- **Actions to take**
[a] In the column about Adam Foote's departure, reproduce the passage from "I would imagine" to "Avs that night.", substituting "Edmonton" for "Calgary".
[b] Turn the paragraph beginning "But back to the original premise" in the Adam Foote column into a short bulleted list that keeps its main facts.
[c] Continue the column on Adam Foote's exit from Columbus, picking up after its final sentence.

===== Text

It was with great interest, and perhaps a great deal of incredulity, that I read the Columbus newspaper accounts on the weekend that implied departed Blue Jacket captain Adam Foote was something of a fraud and that he deviously orchestrated his exit from Columbus to Colorado by poor faith negotiating and threats of being a ''bad teammate.''
Interesting.
I would imagine most who have played alongside Foote in his illustrious NHL career would be hard-pressed to come up with ''fraud'' as a statement of his leadership qualities. Precisely the opposite, I would think.
But back to the original premise. According to the published reports in Columbus on Saturday and Sunday, which were also raised on Hockey Night in Canada on Saturday, Foote is purported to have set unrealistic contractual goals that he knew the Blue Jackets would never meet and by virtue of his no-trade clause, force a trade to only the Colorado Avalanche, indeed suggesting that he knew well before he was actually traded that he would need the services of a private jet to whisk him to Calgary that afternoon to hook up with the Avs that night.

==========
===== Stored data

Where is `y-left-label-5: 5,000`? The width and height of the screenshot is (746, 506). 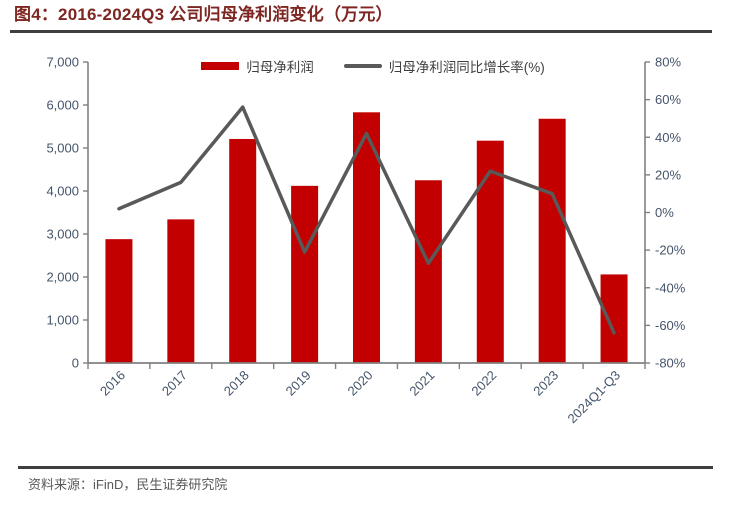
y-left-label-5: 5,000 is located at coordinates (62, 148).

==========

- **Results of the tasks**
[a]
I would imagine most who have played alongside Foote in his illustrious NHL career would be hard-pressed to come up with ''fraud'' as a statement of his leadership qualities. Precisely the opposite, I would think.
But back to the original premise. According to the published reports in Columbus on Saturday and Sunday, which were also raised on Hockey Night in Canada on Saturday, Foote is purported to have set unrealistic contractual goals that he knew the Blue Jackets would never meet and by virtue of his no-trade clause, force a trade to only the Colorado Avalanche, indeed suggesting that he knew well before he was actually traded that he would need the services of a private jet to whisk him to Edmonton that afternoon to hook up with the Avs that night.

[b]
- Reports published in Columbus on Saturday and Sunday, and raised on Hockey Night in Canada on Saturday, made the claims.
- They alleged that Foote set contract goals he knew the Blue Jackets would never meet.
- They alleged that he used his no-trade clause to force a trade only to the Colorado Avalanche.
- They suggested he knew well before the trade that he would need a private jet to reach Calgary that afternoon and join the Avs that night.

[c]
Well, I suppose that is all possible. But not very plausible.
If I'm looking at this one objectively, it has all the earmarks of someone spinning the loss of the captain for the sake of $600,000 a year. I can't imagine it would be Columbus' general manager Scott Howson. For one thing, it's not his style. For another, no GM is going to pull that kind of stunt with his local media because it's hardly how an organization on the rise would go about attracting free agents to play in your town this summer.
While I have no issue per se with the Blue Jackets deciding to go in a different direction than a two-year extension for Foote, I can't imagine it's advisable to obliquely smear a stalwart NHL defender with a reputation for character and competitiveness on his way out of town.
So I can't imagine anyone in the Blue Jacket front office would do that, but someone somewhere is feeding the local Columbus media this stuff about Foote being a ''fraud'' or threatening to be a ''bad teammate'' or a ''bad captain.''
Foote is an interesting guy and if you don't know him and understand him, it could be difficult to make sense of all that went down in the days and hours leading up to the NHL trade deadline.
Above and beyond all else, Foote is very proud. He plays that way on the ice; he carries himself that way off the ice, too.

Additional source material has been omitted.